> **About this exercise**
Your answer should be the lines below from the one with "Контактная информация (1623, 53)" to the one with "Request Free Estimate (547, 137)", both included, given again exactly and with nothing added.

[Source material]

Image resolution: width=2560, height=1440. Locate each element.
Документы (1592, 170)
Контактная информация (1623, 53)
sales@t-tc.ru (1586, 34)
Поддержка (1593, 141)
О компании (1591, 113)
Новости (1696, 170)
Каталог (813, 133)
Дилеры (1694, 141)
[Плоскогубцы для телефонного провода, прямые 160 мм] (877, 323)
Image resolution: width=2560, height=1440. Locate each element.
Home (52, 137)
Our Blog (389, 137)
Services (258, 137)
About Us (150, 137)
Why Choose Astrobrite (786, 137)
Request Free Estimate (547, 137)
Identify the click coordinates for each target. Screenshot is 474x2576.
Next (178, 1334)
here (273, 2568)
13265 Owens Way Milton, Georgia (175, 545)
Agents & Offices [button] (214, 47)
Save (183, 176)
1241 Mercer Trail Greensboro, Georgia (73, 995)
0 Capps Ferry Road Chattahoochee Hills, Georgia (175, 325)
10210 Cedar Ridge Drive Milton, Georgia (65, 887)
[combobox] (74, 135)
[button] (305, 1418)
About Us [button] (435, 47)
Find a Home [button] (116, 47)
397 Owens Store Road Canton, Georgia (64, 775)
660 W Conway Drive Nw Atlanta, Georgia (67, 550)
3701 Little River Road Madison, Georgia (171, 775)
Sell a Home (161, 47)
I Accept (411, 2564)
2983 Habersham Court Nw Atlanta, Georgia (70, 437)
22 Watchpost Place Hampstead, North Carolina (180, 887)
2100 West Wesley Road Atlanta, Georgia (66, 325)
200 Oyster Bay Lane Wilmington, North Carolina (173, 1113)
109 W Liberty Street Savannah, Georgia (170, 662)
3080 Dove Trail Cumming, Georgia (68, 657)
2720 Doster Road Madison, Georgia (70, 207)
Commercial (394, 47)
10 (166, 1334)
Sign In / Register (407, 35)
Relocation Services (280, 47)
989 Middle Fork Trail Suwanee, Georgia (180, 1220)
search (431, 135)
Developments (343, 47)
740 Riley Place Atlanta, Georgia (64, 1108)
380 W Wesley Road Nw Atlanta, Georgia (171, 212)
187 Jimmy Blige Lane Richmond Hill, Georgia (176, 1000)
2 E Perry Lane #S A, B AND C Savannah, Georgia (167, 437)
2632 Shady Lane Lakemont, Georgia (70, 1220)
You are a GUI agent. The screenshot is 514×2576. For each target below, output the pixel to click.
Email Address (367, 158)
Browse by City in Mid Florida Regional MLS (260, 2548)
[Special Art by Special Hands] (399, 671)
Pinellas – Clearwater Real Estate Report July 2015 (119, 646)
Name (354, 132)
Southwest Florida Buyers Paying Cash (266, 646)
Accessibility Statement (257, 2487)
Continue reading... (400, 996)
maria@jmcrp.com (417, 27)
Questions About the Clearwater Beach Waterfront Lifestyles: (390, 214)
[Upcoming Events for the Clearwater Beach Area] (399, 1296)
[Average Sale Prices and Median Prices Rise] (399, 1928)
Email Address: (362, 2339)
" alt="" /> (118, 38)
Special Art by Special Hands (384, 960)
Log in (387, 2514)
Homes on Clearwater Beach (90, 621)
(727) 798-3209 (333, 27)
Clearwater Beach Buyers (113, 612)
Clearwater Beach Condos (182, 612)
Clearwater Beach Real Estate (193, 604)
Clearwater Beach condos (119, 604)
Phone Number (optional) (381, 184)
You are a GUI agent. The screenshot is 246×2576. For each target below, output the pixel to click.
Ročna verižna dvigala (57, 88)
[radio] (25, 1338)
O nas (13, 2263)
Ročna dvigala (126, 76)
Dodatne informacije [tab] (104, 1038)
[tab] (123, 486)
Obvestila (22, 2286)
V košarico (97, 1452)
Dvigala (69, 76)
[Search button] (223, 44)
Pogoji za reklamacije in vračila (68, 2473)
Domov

[/Source material]

> **Task output**
Контактная информация (1623, 53)
sales@t-tc.ru (1586, 34)
Поддержка (1593, 141)
О компании (1591, 113)
Новости (1696, 170)
Каталог (813, 133)
Дилеры (1694, 141)
[Плоскогубцы для телефонного провода, прямые 160 мм] (877, 323)
Image resolution: width=2560, height=1440. Locate each element.
Home (52, 137)
Our Blog (389, 137)
Services (258, 137)
About Us (150, 137)
Why Choose Astrobrite (786, 137)
Request Free Estimate (547, 137)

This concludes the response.